Jadis faite par des sociétés privées, l’importation du carburant a été confiée par le Président Ndayishimiye, au cours du deuxième semestre de l’année 2022, à la REGIDESO, la société publique de production et de distribution d’eau et d’électricité.
Au lieu d’une amélioration à laquelle on s’attendait, la situation n’a cessé par contre de s’empirer. Les durées de pénurie se sont allongées, les conséquences devenant encore plus grave jusqu’à voir le déplacement des gens assuré, dans la capitale économique Bujumbura, par des camions de transport de matériaux de construction.
Après peut-être ce constat d’échec, le Chef de l’Etat songe à changer le fusil d’épaule en proposant une autre solution. « Nous allons créer une société qui ne sera chargée que de l’importation du carburant, toutes les autres sociétés s’approvisionneront dans cette société. Nous y travaillons déjà et pourrons même avoir des partenaires qui nous fournirons à crédit. » A annoncé le Président Ndayishimiye reprochant aux privées de « faire du chantage, de ne pas importer le carburant afin d’exiger des hausses des prix. »
Cette société sera à 100 % public, se sont convenus les membres du Gouvernement. Le communiqué du conseil des ministres tenu en date du 03 de ce mois de janvier précise que la société pétrolière sera chargée de la coordination de l’importation, du transport, du stockage, de la distribution, de la commercialisation et de la réexportation des produits pétroliers, gaziers et de leurs dérivés.

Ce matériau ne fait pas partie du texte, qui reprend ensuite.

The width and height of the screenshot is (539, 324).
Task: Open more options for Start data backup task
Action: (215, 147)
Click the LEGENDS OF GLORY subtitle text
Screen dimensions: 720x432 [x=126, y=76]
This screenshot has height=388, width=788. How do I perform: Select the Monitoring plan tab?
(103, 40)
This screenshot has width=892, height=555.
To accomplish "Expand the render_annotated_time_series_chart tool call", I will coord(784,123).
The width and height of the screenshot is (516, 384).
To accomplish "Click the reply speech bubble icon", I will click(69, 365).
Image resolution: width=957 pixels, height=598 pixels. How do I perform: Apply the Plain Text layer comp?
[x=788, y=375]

La création d’une société pétrolière publique, solution à ne pas recommander
André Nikwigize, ancien Conseiller économique principal en charge des programmes auprès du Secrétaire Général des Nations-Unies insiste sur le fait que le nœud du problème de manque de carburant au Burundi est l’indisponibilité des devises étrangères et leur gestion. « Avec la rareté de devises, qui ne couvrent plus que deux semaines d’importation, il s’est développé une gestion clientéliste, les sociétés proches du pouvoir ou de certains dirigeants, ayant la priorité d’accès aux devises. » Déplore Mr Nikwigize.

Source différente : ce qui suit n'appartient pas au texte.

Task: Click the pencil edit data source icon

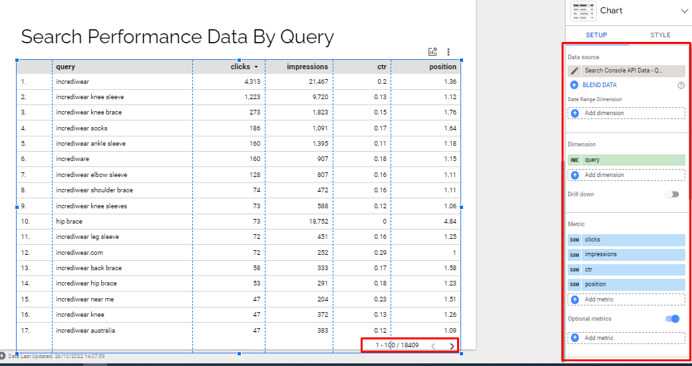Action: coord(574,71)
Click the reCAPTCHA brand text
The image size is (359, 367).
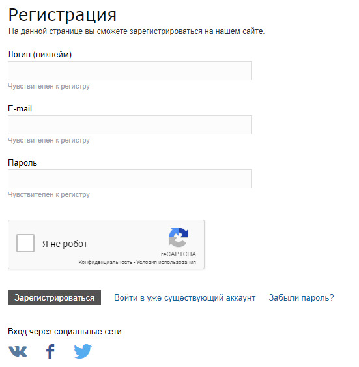pos(179,254)
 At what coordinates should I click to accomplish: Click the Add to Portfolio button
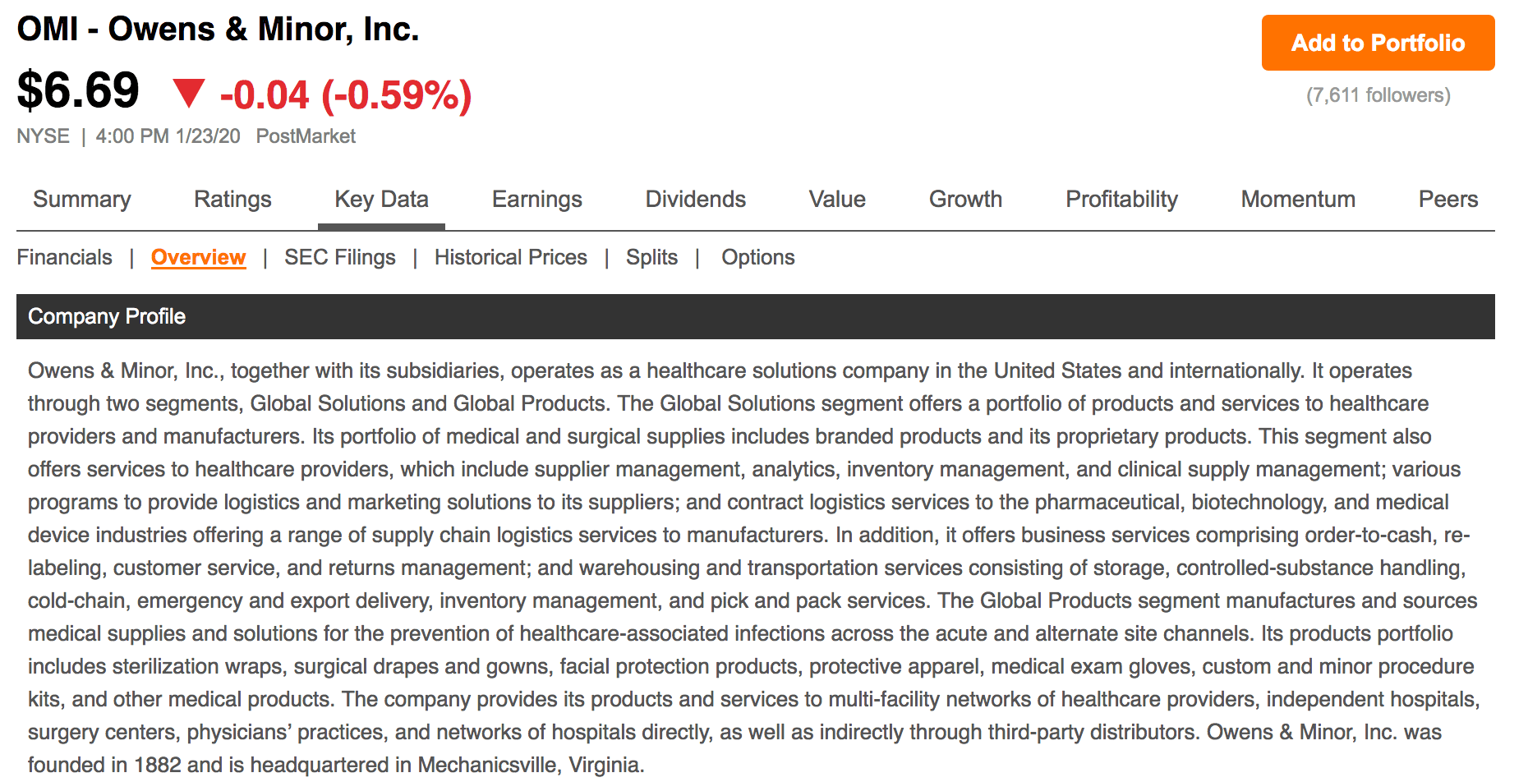pyautogui.click(x=1378, y=43)
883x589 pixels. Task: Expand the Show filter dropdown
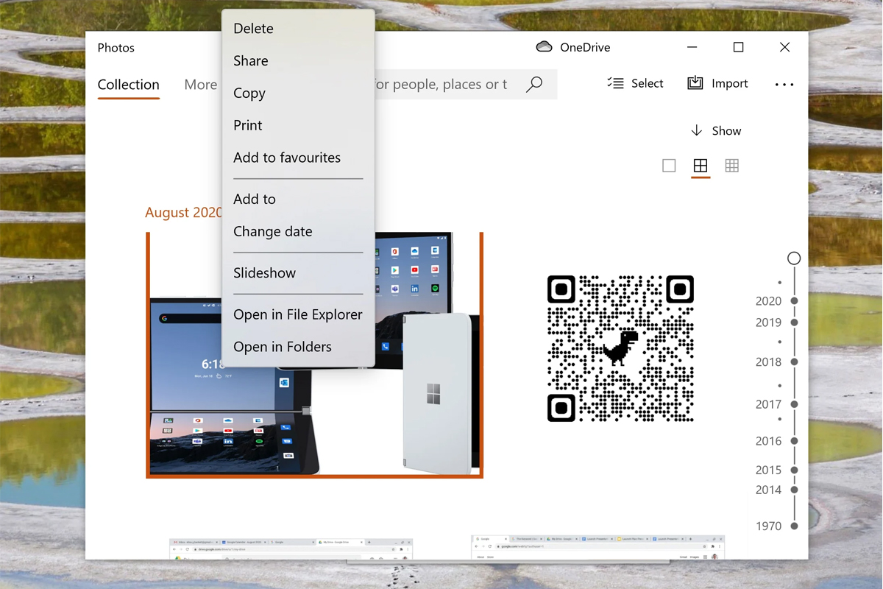[x=716, y=131]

En plus de ces difficultés financières, André Nikwize mentionne la perturbation de l’organisation existante du secteur pétrolier sous prétexte d’inaction des entreprises privées (expérimentées et dotées de moyens logistiques suffisants, au Burundi et en Tanzanie) et de fraudes. Selon l’expert Nikwigize, le gouvernement a empiré la situation déjà difficile en favorisant la venue sur le marché pétrolier, d’une nouvelle société privée, « Prestige », sans expérience du secteur, sans moyens logistiques, bénéficiant des facilités de crédits et de devises auprès de la Banque Centrale et, fin des fins, en confiant la fonction d’approvisionnement du carburant à la REGIDESO, sans aucune expérience également dans le secteur pétrolier, et dont le rôle dans le secteur pétrolier « est flou. »

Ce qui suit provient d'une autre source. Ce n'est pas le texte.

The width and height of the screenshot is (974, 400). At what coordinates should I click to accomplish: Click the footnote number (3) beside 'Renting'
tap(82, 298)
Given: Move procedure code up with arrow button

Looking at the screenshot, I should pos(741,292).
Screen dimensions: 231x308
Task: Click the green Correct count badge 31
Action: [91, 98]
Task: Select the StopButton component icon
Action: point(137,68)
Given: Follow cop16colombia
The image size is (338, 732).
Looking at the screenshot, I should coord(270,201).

L’expert économiste rappelle que les canaux d’importation, que ce soit le carburant ou d’autres produits, sont connus et limpides et ne fait aucune place à la fraude. Evoquer le détournement des devises par des importateurs pour expliquer les ruptures répétitives des stocks de carburant, comme le président Ndayishimye l’a fait, relève d’un manque de réalisme. « Les opérations d’importation et de transport de marchandises (carburant ou autres) se font au travers des banques, et c’est facile de retracer les circuits d’importation. Affirmer qu’il y a des commerçants à qui la Banque Centrale a octroyé des devises pour importer et qui ont détourné l’argent est, tout simplement, irréaliste, à moins d’une complicité avec les agents de l’administration. » Explique André Nikwigize.
Mr Nikwigize recommande au Gouvernement d’approfondir la réflexion avant de créer une nouvelle entreprise publique, au moment où l’Etat s’est engagé, avec les institutions internationales, dans un programme large de réformes macroéconomiques, avec des objectifs de restrictions budgétaires. Il faut plutôt « améliorer la gestion des ressources en devises, coordonner les activités des entreprises privées importatrices des produits pétroliers, et améliorer la gouvernance économique. »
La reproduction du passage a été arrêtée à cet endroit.